The red rock desert of South-Central Utah is a land of barrenness and beauty, harshness and healing.

The barrenness is what makes it beautiful: clean lines and contours to the horizon, dusky palette under a brilliant turquoise sky, heat shimmering off of sunlit sand and coolness pooling in shadowed canyons. Here and there, the scurry of a lizard, the cackle of a raven. Scent of sage. Blinding moon or Milky Way at night, a universe worth of light unimpeded by trees or urban glow. All the true desert solitaire one could desire.

Within that barrenness, pockets of greenness: forested plateaus studded with ponderosa and sparkling with small subalpine lakes. Cottonwood- and willow-lined washes, rustling with leaves and laughing in ephemeral streams. Best of all, hanging gardens: canyon walls carpeted with moss and fern, seemingly emanating straight from stone. Unexpected gifts.

Other unexpected gifts: the occasional shock-red paintbrush or claret-cup cactus. Heat heat heat broken by the rush of cool air preceding a monsoon storm. The unique sense of peace that settles in after a cloudburst, rock steaming and dripping, potholes brimming with rainfall, dry washes running, birds singing the desert awake. Birds singing the desert to sleep. Shooting stars. 
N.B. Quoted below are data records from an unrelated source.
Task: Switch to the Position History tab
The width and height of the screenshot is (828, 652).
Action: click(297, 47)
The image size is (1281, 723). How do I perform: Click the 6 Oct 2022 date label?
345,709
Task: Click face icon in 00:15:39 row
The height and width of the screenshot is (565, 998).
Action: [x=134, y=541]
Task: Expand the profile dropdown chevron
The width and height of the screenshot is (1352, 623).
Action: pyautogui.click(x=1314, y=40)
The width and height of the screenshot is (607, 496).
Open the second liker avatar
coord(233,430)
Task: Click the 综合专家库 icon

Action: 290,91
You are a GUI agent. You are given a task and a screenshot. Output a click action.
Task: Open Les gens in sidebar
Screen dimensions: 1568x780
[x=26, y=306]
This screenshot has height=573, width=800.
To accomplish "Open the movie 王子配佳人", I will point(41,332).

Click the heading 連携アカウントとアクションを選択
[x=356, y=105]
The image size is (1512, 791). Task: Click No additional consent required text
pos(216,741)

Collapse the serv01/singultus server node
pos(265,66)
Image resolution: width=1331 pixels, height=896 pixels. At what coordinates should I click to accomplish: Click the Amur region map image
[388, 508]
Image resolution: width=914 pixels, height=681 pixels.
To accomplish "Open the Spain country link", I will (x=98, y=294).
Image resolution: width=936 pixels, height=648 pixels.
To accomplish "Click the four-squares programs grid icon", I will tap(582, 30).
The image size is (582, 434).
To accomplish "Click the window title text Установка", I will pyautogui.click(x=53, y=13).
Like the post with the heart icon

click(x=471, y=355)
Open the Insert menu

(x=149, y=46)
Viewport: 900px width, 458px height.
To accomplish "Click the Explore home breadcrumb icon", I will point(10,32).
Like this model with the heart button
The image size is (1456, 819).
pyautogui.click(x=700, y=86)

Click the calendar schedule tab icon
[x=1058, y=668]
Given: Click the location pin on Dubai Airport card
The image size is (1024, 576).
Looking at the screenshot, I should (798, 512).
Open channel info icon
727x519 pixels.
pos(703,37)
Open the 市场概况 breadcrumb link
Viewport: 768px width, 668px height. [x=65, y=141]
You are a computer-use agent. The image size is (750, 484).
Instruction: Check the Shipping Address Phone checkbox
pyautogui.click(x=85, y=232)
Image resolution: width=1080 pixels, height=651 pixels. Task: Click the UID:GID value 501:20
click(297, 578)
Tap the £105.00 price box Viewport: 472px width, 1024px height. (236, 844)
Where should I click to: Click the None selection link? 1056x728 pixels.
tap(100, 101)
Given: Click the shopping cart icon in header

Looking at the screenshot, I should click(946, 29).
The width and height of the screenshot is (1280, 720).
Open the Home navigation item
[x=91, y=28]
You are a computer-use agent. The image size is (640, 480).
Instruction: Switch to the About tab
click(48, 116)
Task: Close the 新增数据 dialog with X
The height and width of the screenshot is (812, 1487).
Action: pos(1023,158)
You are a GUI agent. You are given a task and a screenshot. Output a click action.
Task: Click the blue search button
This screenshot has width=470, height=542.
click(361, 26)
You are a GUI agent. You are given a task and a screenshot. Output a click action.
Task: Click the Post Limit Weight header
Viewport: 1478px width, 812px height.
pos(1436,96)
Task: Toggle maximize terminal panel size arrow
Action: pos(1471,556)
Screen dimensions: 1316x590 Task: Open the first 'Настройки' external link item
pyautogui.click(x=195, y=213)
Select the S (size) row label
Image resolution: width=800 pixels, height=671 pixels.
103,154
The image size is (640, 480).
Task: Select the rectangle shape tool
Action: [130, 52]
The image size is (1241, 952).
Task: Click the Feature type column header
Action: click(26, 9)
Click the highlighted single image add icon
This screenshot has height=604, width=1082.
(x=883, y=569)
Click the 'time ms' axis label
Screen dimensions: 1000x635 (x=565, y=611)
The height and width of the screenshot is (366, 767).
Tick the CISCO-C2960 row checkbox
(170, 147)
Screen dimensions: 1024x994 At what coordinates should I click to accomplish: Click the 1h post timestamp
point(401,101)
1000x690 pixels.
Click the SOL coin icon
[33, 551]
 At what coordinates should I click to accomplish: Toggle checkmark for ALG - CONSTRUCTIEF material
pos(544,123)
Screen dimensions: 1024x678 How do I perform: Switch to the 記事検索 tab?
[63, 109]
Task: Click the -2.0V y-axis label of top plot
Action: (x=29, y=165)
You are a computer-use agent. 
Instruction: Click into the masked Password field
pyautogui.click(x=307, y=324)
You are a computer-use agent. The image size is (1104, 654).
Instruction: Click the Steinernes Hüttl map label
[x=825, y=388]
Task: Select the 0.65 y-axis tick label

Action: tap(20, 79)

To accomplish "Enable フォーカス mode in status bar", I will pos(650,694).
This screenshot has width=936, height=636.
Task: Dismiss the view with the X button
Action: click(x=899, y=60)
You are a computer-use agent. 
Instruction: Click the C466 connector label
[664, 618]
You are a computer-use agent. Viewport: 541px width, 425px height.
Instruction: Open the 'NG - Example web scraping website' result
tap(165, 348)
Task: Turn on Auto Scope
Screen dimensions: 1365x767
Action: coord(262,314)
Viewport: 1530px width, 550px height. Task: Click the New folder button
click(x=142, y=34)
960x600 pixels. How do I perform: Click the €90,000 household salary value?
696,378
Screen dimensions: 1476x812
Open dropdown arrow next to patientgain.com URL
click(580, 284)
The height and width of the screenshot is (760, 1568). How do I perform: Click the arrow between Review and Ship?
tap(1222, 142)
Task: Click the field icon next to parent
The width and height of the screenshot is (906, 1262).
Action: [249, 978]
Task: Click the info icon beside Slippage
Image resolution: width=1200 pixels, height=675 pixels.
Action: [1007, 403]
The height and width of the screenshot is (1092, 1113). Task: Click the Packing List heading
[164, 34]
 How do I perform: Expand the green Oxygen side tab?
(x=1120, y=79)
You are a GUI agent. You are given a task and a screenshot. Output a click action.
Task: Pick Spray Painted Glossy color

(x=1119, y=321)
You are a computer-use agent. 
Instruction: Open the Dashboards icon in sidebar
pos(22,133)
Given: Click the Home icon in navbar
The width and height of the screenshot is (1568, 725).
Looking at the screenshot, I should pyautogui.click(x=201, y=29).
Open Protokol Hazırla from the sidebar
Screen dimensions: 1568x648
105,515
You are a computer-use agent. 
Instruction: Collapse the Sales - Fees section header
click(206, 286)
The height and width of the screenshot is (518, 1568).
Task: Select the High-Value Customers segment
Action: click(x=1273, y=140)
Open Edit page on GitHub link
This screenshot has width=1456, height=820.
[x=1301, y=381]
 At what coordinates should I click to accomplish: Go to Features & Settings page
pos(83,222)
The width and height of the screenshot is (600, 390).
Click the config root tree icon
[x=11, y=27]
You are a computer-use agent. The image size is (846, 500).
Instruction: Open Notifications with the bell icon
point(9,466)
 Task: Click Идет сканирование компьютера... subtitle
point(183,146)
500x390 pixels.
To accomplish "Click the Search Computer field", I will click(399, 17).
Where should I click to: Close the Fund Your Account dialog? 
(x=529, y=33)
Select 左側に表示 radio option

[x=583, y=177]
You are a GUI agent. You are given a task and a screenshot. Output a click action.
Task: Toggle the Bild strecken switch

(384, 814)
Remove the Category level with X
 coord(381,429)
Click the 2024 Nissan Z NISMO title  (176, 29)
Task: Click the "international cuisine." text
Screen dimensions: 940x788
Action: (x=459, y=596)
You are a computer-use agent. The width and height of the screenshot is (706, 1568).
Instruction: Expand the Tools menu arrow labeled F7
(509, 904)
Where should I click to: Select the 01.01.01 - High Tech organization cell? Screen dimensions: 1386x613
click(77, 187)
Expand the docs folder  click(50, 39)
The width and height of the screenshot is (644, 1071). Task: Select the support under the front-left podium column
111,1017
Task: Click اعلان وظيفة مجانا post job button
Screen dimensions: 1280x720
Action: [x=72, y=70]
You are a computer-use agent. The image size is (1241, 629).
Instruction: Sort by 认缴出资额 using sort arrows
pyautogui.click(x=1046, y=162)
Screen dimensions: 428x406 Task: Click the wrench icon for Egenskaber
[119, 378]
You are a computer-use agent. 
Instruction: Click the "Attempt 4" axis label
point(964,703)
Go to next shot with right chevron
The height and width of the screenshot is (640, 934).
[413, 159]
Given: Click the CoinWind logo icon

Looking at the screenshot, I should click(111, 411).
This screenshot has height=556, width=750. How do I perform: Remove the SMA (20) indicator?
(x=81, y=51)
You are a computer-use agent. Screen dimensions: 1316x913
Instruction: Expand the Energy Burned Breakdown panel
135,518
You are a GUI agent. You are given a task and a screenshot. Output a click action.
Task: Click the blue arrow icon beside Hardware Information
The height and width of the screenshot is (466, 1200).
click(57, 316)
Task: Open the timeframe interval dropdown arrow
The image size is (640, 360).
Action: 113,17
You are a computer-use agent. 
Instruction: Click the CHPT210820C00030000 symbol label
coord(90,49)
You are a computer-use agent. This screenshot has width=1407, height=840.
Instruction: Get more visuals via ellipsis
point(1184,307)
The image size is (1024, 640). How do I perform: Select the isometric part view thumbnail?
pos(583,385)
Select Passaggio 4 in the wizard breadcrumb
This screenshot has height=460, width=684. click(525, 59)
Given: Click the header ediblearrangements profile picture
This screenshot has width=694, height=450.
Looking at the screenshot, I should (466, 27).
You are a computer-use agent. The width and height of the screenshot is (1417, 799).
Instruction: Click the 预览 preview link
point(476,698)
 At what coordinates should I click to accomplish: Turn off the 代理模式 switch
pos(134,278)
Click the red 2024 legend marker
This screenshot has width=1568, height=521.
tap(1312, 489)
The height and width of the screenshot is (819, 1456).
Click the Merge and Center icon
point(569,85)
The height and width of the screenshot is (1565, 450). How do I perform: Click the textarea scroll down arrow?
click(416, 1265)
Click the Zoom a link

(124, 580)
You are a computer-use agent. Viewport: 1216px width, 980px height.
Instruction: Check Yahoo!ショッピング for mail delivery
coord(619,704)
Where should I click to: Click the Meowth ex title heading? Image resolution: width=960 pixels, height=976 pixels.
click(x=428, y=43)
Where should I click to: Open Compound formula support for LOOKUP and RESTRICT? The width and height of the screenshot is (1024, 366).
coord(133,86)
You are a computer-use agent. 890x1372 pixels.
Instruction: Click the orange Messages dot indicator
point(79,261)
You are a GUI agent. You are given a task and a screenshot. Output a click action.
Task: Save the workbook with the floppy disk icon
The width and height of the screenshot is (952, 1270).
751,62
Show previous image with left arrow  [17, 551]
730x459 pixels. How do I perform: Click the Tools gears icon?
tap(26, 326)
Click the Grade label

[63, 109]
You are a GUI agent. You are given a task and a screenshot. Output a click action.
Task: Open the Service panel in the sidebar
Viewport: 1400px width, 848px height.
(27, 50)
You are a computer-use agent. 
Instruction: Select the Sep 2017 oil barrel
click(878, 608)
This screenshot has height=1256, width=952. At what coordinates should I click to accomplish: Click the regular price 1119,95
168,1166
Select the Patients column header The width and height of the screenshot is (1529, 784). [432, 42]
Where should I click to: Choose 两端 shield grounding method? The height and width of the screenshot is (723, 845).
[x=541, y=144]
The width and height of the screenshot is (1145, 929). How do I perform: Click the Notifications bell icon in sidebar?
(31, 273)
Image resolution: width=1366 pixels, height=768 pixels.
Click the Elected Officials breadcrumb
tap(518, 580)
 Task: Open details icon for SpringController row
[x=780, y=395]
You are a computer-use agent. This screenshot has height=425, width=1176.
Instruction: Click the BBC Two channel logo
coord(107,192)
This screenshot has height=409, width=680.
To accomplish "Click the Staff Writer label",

The harshness is what allows for healing. Building thirst, hunger, and fear create space for relief. Satisfaction if not satiation with the most basic aspects of being alive: gratitude for the shade of a lonely juniper against the midday sun. Joy of a slight trickle of water after days and miles of dry sand and empty potholes. A thousand anxieties -- will a ridge be passable, will a rattlesnake strike, just how hopelessly and irrevocably lost am I? -- resolve into a feeling of relief and security once they've passed.

If they pass.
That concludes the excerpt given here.